### Instrucciones
Devuelve íntegro el fragmento sobre la zoofilia, sin cambiar una sola palabra.

### Fragmento proporcionado
Sobre la zoofilia han recaído las
peores acusaciones feministas. Tachados de patriarcales para arriba, herederos
de una mentalidad dominadora de la Naturaleza, los zoófilos quedaron marginados,
en líneas generales, de la revolución sexual sesentayochista. Con todo,
provienen de entonces las pocas leyes permisivas hacia ellos; es el caso la
recién derogada legislación alemana. Los conatos de pederastia, eso sí,
camuflados bajo la cortinilla de la nueva pedagogía, nunca fueron bien vistos
por el grueso de la población, no así por los profesionales de la emancipación
erótico-festiva, quienes siempre vieron en el contacto carnal con los infantes
una liberación de los esquemas educativos freudianos, más que otra cosa (véase Cohn-Bendit). Pero
la hostilidad hacia la zoofilia por parte de las distintas variantes del
feminismo sigue siendo arena de otro costal. Y con razón. Bajo un régimen de producción agraria, los practicantes de esta opción
sexual eran, en su mayor parte, los repudiados, los losers, los neófitos del sistema patriarcal, no menos conchabados
por ello con la misoginia y cosas similares: muchos campesinos reproducían
entonces esta mentalidad de forma distorsionada en sus encuentros con animales;
la
tradicional violación de orangutanes depilados, perfumados y maquillados en
Indonesia y en Tailandia muestra la pervivencia de este espíritu entre algunos
estratos de la clase adinerada, quienes además no tienen ningún interés en el
bienestar del animal, y cometen por ello auténticas salvajadas, a diferencia
del campesino cuyo alimento y cuyo techo dependía —quieras que no— del buen
estado de sus amantes/ganado.

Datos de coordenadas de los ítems
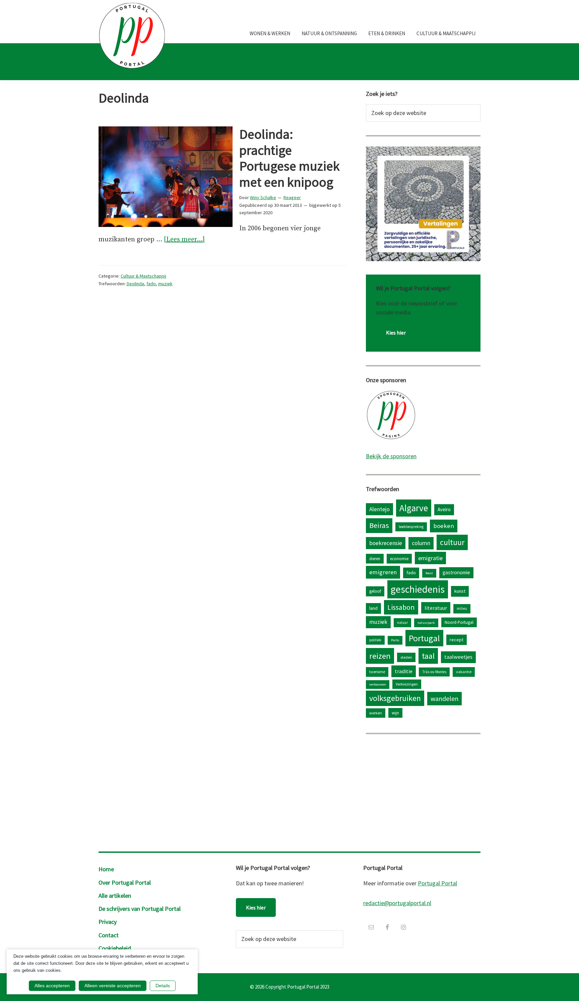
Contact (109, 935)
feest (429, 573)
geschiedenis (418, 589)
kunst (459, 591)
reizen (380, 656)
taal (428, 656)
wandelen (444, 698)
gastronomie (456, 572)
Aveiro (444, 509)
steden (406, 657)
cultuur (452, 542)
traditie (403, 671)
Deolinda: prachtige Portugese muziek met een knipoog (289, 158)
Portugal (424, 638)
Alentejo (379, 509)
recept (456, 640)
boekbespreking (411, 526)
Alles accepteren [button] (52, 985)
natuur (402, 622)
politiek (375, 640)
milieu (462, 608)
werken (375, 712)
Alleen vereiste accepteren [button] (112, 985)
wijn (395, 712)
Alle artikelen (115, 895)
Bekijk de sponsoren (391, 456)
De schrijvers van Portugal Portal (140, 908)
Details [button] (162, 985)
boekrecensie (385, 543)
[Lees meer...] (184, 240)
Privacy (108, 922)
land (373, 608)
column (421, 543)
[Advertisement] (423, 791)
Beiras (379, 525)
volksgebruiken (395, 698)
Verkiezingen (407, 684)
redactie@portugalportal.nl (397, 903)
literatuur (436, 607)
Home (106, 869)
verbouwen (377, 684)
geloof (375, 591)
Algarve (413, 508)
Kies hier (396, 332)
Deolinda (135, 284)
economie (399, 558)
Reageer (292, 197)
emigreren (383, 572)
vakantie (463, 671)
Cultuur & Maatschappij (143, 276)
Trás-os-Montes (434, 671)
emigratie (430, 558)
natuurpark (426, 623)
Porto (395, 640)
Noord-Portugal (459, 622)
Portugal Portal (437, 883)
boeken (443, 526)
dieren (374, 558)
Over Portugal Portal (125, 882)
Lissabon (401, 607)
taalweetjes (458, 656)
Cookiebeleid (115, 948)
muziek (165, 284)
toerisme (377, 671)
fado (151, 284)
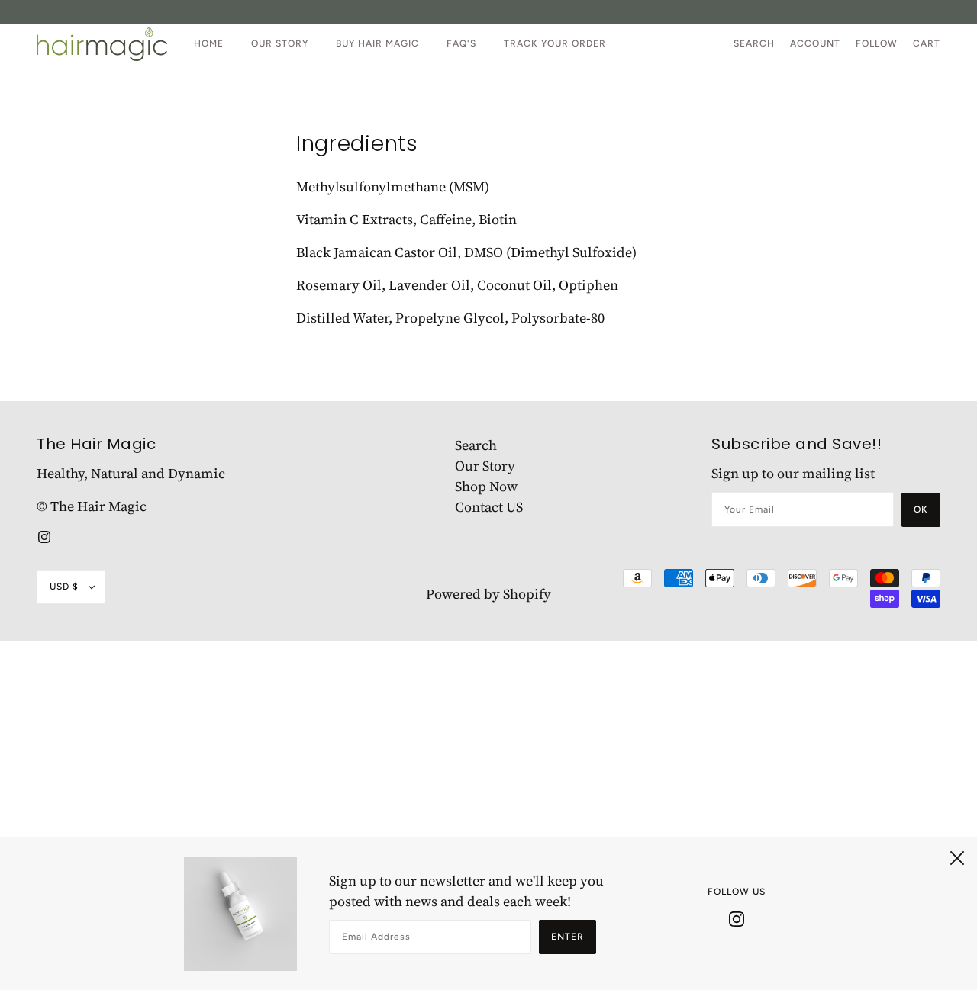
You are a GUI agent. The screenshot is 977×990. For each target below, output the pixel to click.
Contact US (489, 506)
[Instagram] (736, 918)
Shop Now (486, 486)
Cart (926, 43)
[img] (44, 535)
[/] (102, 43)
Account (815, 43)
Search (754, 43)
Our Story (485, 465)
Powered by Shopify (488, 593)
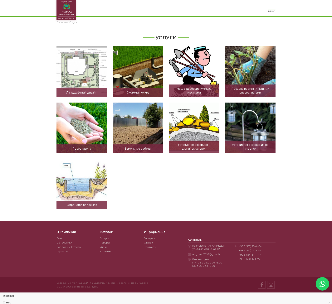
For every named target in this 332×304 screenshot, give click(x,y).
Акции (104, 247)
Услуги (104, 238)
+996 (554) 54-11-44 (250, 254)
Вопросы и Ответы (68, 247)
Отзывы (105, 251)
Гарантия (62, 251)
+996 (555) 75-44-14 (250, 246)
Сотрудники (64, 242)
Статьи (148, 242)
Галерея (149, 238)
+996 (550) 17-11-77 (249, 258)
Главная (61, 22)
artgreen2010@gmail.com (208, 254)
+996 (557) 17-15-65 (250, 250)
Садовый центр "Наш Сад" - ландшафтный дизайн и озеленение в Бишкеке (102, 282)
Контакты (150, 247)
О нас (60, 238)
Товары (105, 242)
==
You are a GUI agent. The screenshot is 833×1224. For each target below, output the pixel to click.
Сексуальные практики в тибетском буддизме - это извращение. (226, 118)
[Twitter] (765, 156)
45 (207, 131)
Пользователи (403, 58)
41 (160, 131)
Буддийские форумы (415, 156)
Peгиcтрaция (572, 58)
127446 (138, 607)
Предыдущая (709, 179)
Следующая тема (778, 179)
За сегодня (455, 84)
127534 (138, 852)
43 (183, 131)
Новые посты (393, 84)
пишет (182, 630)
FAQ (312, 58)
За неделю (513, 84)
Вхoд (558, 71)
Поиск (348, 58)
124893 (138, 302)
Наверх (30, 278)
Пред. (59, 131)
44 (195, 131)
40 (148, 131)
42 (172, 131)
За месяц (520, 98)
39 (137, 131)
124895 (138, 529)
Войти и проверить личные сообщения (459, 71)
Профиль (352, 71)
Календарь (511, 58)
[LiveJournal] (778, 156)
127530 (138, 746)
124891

### Respuesta
Sobre la zoofilia han recaído las
peores acusaciones feministas. Tachados de patriarcales para arriba, herederos
de una mentalidad dominadora de la Naturaleza, los zoófilos quedaron marginados,
en líneas generales, de la revolución sexual sesentayochista. Con todo,
provienen de entonces las pocas leyes permisivas hacia ellos; es el caso la
recién derogada legislación alemana. Los conatos de pederastia, eso sí,
camuflados bajo la cortinilla de la nueva pedagogía, nunca fueron bien vistos
por el grueso de la población, no así por los profesionales de la emancipación
erótico-festiva, quienes siempre vieron en el contacto carnal con los infantes
una liberación de los esquemas educativos freudianos, más que otra cosa (véase Cohn-Bendit). Pero
la hostilidad hacia la zoofilia por parte de las distintas variantes del
feminismo sigue siendo arena de otro costal. Y con razón. Bajo un régimen de producción agraria, los practicantes de esta opción
sexual eran, en su mayor parte, los repudiados, los losers, los neófitos del sistema patriarcal, no menos conchabados
por ello con la misoginia y cosas similares: muchos campesinos reproducían
entonces esta mentalidad de forma distorsionada en sus encuentros con animales;
la
tradicional violación de orangutanes depilados, perfumados y maquillados en
Indonesia y en Tailandia muestra la pervivencia de este espíritu entre algunos
estratos de la clase adinerada, quienes además no tienen ningún interés en el
bienestar del animal, y cometen por ello auténticas salvajadas, a diferencia
del campesino cuyo alimento y cuyo techo dependía —quieras que no— del buen
estado de sus amantes/ganado.